The desire to reread books from my youth came to me suddenly. I recalled vague snippets of a plot. Children. A mean-spirited governess (fourth cousin once removed). Adventure. I needed to track down Joan Aiken’s The Wolves of Willoughby Chase.
Aiken’s 1962 book is a delightful read, even as an adult. Memories came back as I reread the adventures of Bonnie, Sylvia, and Simon. I remembered the outlines of the plot, but I turned each page wondering how the story progressed from point A to point B. But what really surprised me was the writing.
Although a book aimed at children (7-12 years of age), the prose is written with a complexity that I don’t typically associate with children’s literature, or even adult literature today. I found myself encountering time and time again a word that I was unfamiliar with or hadn’t seen for ages: oubliette, chatelaine, reticule, portmanteau, posset, wolds. The context provided enough hints that I could easily read over these words, or conversely, I could delve into the dictionary for deeper insights about the words.

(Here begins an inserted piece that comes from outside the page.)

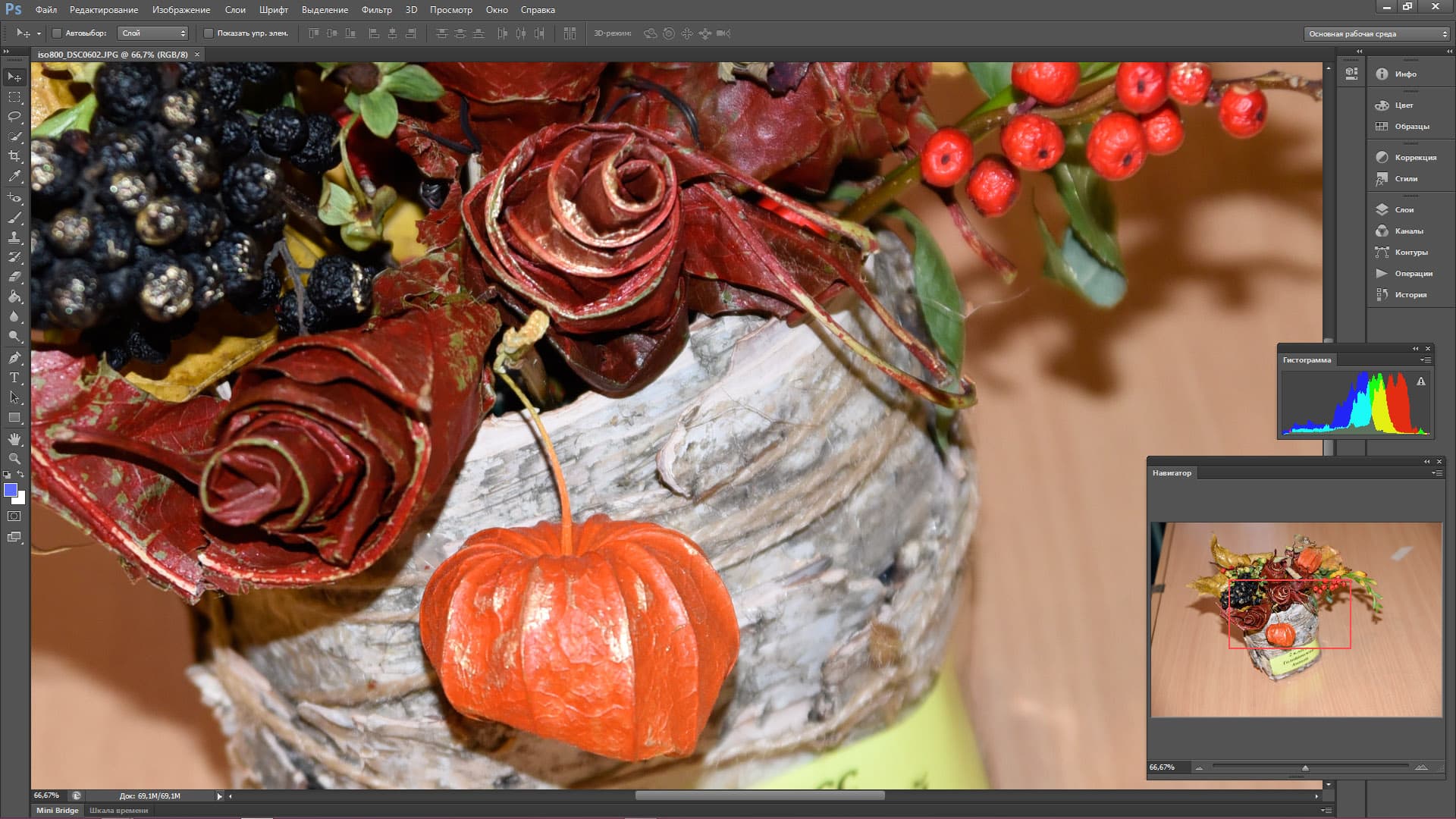Open the Слои panel
This screenshot has height=819, width=1456.
[x=1403, y=209]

Granted, many of these words were from times past and aren’t ones that I would necessarily use or encounter again (“I’ll be sure to secure my portmanteau so that it doesn’t fall from the overhead compartment.”), but they provided a richness to the story and an understanding of the time period described (England in the 19th century).
Rereading Aiken’s book only encouraged my passing fancy with children’s literature from the 1960s and 1970s. Next up the sequel: Black Hearts at Battersea.